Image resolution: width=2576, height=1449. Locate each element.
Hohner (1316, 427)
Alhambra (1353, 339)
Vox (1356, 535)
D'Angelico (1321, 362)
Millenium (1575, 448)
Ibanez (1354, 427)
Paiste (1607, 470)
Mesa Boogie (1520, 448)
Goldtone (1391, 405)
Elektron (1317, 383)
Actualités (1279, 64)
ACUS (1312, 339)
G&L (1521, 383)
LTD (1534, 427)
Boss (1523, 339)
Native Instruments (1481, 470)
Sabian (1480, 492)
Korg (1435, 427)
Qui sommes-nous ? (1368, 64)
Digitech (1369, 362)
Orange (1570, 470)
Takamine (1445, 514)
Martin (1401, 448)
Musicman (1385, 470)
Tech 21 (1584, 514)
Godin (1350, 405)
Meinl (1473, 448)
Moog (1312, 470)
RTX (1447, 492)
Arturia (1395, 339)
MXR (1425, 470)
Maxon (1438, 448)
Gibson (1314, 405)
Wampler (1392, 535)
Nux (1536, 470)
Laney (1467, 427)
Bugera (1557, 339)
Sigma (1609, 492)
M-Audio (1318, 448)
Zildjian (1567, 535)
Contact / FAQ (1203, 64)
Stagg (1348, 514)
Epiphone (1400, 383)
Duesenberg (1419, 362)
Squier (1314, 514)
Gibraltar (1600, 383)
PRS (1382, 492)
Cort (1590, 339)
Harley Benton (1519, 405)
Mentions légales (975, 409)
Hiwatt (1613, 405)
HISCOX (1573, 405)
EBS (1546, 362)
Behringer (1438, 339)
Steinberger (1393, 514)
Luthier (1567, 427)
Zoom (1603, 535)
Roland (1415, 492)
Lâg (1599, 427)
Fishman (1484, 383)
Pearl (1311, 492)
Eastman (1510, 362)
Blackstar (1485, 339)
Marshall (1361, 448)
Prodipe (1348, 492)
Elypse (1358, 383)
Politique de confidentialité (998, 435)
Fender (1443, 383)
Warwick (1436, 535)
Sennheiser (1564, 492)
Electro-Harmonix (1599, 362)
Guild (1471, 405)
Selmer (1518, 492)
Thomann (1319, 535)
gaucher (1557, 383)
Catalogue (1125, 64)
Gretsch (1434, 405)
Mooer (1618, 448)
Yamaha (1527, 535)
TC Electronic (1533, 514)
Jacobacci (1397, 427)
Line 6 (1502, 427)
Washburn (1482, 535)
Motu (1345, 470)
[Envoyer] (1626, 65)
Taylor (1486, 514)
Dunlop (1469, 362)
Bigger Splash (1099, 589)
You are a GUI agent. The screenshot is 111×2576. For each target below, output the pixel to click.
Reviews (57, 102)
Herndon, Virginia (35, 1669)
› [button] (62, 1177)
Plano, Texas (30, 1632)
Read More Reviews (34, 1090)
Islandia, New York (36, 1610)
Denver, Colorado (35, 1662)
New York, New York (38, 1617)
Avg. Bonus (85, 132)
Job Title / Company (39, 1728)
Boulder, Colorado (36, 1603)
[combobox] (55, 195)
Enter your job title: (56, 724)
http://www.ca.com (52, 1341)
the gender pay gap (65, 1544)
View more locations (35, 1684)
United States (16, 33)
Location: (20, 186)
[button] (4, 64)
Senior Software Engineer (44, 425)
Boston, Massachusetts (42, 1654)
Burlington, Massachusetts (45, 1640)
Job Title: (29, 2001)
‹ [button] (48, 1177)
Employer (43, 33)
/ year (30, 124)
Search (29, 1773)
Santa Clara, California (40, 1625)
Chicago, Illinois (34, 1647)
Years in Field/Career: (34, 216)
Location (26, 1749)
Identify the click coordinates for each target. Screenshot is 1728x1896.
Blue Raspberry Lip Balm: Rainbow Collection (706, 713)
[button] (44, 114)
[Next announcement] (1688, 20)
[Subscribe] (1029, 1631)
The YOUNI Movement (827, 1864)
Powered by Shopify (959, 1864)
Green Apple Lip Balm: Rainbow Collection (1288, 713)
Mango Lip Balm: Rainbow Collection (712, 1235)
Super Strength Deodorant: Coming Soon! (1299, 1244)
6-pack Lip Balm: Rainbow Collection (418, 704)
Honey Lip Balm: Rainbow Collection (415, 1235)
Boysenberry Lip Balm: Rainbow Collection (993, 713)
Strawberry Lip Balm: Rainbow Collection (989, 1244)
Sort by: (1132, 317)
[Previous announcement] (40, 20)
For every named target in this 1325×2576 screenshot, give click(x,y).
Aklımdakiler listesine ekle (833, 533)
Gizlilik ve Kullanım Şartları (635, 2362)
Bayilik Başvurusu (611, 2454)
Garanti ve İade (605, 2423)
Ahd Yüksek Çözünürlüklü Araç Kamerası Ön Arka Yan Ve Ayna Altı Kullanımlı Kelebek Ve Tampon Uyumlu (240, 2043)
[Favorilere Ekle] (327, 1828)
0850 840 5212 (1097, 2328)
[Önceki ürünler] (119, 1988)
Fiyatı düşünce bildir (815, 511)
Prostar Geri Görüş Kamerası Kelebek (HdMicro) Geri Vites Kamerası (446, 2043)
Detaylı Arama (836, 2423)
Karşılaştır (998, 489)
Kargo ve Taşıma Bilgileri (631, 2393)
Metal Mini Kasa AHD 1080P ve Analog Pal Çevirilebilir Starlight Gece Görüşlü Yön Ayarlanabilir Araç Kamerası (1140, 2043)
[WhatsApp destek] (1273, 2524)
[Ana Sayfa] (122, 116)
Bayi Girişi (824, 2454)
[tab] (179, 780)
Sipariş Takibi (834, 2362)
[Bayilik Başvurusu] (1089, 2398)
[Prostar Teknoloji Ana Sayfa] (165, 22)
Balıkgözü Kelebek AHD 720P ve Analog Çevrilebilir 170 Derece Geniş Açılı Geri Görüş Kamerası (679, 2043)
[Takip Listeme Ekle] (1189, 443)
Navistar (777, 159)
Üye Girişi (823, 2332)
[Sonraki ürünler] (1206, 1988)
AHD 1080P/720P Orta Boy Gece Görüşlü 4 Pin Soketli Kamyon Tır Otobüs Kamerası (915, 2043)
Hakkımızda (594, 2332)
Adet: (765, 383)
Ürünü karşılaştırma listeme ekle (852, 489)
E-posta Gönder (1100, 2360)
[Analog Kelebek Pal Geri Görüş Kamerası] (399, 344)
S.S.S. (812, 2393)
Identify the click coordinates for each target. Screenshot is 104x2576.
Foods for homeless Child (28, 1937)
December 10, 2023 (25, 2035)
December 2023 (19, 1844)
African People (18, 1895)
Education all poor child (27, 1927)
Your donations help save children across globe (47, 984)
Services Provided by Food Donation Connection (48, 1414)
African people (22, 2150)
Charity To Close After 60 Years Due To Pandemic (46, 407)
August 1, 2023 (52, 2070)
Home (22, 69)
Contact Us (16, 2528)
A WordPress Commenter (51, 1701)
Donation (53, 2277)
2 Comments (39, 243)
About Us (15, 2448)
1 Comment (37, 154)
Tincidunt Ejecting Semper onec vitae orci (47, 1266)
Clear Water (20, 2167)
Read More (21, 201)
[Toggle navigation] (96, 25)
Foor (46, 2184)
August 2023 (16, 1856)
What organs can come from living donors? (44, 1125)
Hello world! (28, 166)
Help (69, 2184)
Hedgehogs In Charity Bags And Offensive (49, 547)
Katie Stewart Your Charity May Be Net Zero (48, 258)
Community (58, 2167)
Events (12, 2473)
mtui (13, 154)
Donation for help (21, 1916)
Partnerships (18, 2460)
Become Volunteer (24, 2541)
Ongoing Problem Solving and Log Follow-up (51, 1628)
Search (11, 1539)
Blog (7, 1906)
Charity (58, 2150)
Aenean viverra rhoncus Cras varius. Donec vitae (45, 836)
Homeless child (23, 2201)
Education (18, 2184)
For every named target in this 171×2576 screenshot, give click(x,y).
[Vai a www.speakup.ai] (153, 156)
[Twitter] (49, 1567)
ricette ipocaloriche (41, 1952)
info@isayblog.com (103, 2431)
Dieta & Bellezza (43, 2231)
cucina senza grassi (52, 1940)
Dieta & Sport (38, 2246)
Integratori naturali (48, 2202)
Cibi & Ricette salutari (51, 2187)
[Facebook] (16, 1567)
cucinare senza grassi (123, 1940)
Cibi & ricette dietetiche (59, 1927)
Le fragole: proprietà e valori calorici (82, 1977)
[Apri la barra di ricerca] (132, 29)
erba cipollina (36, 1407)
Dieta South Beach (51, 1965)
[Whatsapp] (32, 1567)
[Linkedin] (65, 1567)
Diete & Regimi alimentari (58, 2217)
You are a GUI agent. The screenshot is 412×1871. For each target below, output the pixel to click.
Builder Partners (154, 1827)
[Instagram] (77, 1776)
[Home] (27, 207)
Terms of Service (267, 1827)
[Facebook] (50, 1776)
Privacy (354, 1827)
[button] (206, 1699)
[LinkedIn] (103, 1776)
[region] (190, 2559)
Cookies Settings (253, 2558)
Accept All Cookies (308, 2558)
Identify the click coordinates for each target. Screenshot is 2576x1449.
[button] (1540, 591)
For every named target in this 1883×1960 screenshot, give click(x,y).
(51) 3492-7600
....
● **WHAT THE TASK REQUIRES**
For each line of the entries that contains the word "Bayilik", make a copy.

● **SOLUTION TO THIS PROBLEM**
Bayilik Başvurusu (611, 2454)
[Bayilik Başvurusu] (1089, 2398)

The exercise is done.